La société Glunz & Sohn voit le jour en Allemagne (Hannover) en 1889 et s’éteint vers 1939.

Elle produira essentiellement des chambres, des folding, un Klapp. Petite particularité de ces appareils ? Ils n’ont pas de nom mais portent des numéros, souvent réutilisés, sauf le klapp (ce qui veut dire rabattable en allemand).

Source : Collection-appareils.fr

La plupart des chambres sont en bois au début puis passent à l’aluminium recouvert de cuir noir.

Comme souvent, des objectifs et des obturateurs différents justifient des prix plus ou moins élevés selon la configuration.

L’appareil qui nous préoccupe porte le numéro 3, chiffre déjà attribué dès 1913 à un modèle qui ne cesse d’évoluer pour arriver à celui-ci, vraisemblablement fabriqué vers 1928.

Enfin, quand j’écris évoluer, je pense que je suis gentil car à cette époque il existait déjà des appareils bien plus performants chez Zeiss Ikon, Voigtländer, Rolleiflex, Leica, … pour n’en citer que quelques uns en Allemagne.

Cette série d’appareils devaient avoir une clientèle de fidèles mais elle n’incitait pas à s’affranchir d’un passé encore bien présent dans ces applications ici (obturateur lent, système de visée archaïque, chargement lent, etc.).

Présentation du G. Glunz & Sohn n°3.

Nous avons donc ici une chambre, c’est-à-dire un appareil muni d’un soufflet, d’une platine objectif/obturateur, d’un double système de guidage, d’un dépoli pour la visée et des plaques à insérer, contenant soit un plan film soit une feuille de papier photographique.
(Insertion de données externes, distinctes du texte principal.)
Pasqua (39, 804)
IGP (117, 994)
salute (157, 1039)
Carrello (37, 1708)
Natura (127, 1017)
Dès que les réglages sont effectués, on enlève le dépoli – sans rien bouger au reste – et on le remplace par une plaque qui contient encore une fois soit un négatif soit un papier photographique. On arme le déclencheur, on retire la plaque de protection du film/négatif et on déclenche. C’est dans la boite et on remet de suite la plaque de protection avant de retirer le châssis !

Reprenons les réglages :

  • la vitesse est confiée à un obturateur Vario. Elles s’échelonnent de 1/25 – 1/50 -1/100, une pose B et une T (pour mémoire, la différence entre pose B et T : dans le premier cas, l’obturateur reste ouvert tant que l’on maintient le doigt sur le déclencheur ; dans le second cas, l’obturateur s’ouvre au premier déclenchement et reste ouvert jusqu’à ce qu’on ré appuie sur le déclencheur … à ne pas oublier de faire). La vitesse se règle sur le dessus, avec la petite roue dentée sur l’obturateur. Il n’y a pas de retardateur mais il est possible de déclencher via un déclencheur souple, à viser.
  • l’objectif est un Glunz Anastigmat de 135mm ouvrant à f6,3 jusque f25. L’ouverture se règle avec une réglette située sous le bloc optique/obturateur.
  • la distance se règle grâce au bouton situé sur l’échelle, à côté du rail de guidage. Un appui sur ce bouton permet de faire avancer le bloc jusqu’au chiffre choisi, d’1,5m à l’infini.
  • un second réglage, micrométrique, permet de faire monter ou descendre le bloc optique/obturateur, par exemple pour compenser la parallaxe ou redresser les lignes de fuites. Ce réglage se fait en regardant à travers le dépoli (tout comme la distance de netteté). La roue de réglage agit sur le support en U autour du bloc optique/obturateur.
  • l’armement se fait grâce à un levier sur le côté du bloc optique/obturateur.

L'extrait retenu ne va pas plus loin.